Thanks to the rapid progress in RGB & thermal imaging, also known as multispectral imaging,
the task of multispectral video semantic segmentation, or MVSS in short,
has recently drawn significant attentions.
Noticeably, it offers new opportunities in improving segmentation performance under unfavorable visual conditions such as poor light or overexposure.
Unfortunately, there are currently very few datasets available,
including for example MVSeg dataset that focuses purely toward eye-level view;
and it features the sparse annotation nature due to the intensive demands of labeling process.
To confront these challenges, this paper presents two major contributions to advance MVSS:
the introduction of MVUAV, a new MVSS benchmark dataset, and the development of a dedicated semi-supervised MVSS baseline - SemiMV.
Our MVUAV dataset is captured via Unmanned Aerial Vehicles (UAV),
which offers a unique oblique bird’s-eye view complementary to the existing MVSS datasets;
it also encompasses a broad range of day/night lighting conditions and over 30 semantic categories.
In the meantime, to better leverage the sparse annotations and extra unlabeled RGB-Thermal videos,
a semi-supervised learning baseline, SemiMV,
is proposed to enforce consistency regularization through a dedicated Cross-collaborative Consistency Learning (C3L) module and a denoised temporal aggregation strategy.
Comprehensive empirical evaluations on both MVSeg and MVUAV benchmark datasets have showcased the efficacy of our SemiMV baseline.
We introduce MVUAV, a new MVSS dataset containing a wide range of RGB-T videos captured by Unmanned Aerial Vehicles (UAVs) from an oblique bird’s-eye viewpoint. This viewpoint offers a complementary perspective to the eye-level viewpoint adopted by existing MVSeg dataset.
MVUAV Examples
The MVUAV dataset captures diverse real-world scenarios such as roads, streets, bridges, parks, seas, beaches, courts and schools; it also spans different lighting conditions from daytime to low-light and even pitch-dark scenarios.

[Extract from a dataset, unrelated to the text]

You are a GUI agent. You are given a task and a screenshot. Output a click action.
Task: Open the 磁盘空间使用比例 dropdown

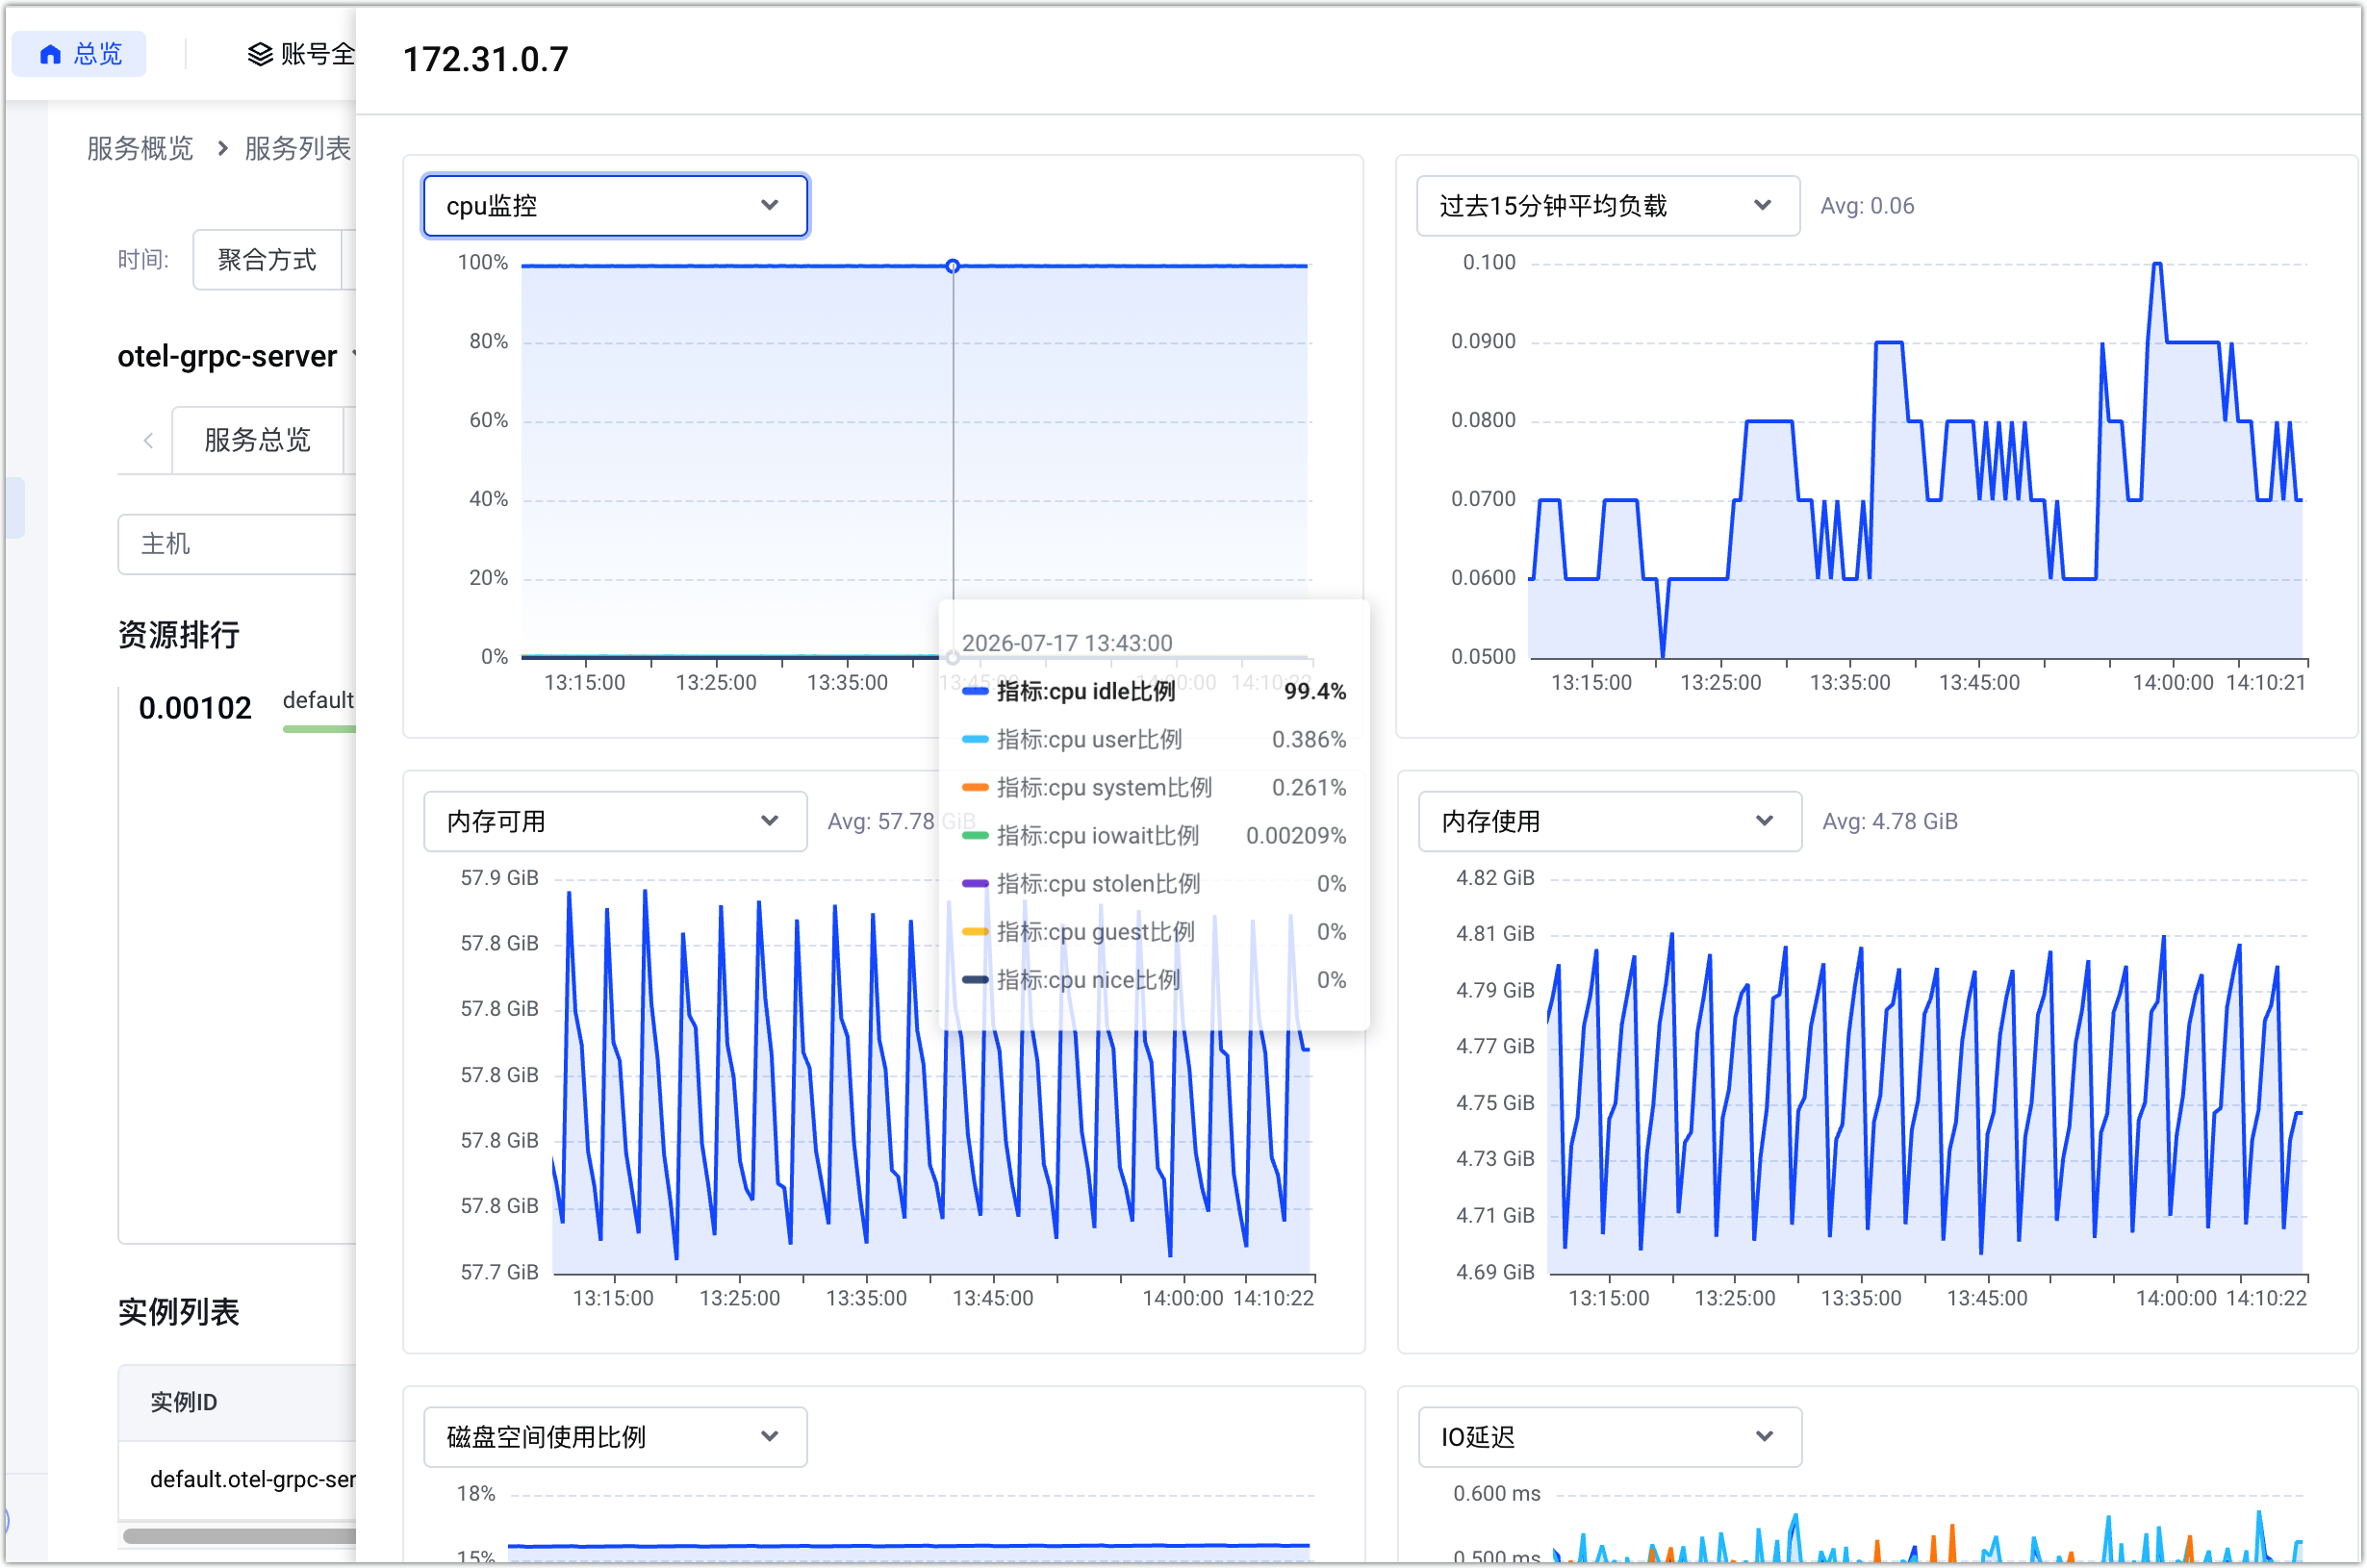click(x=615, y=1437)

Illustrations of information used in the semi-supervised MVSS (Semi-MVSS) task and related semantic segmentation tasks.
Illustrations of the proposed semi-supervised MVSS framework, namely SemiMV.
We visualize some multispectral video sequences from both the MVSeg and our MVUAV datasets, alongside the segmentation results obtained using the SupOnly baseline and our SemiMV method. Obviously, our SemiMV produces more accurate segmentation predictions by effectively engaging both labeled and unlabeled multispectral videos.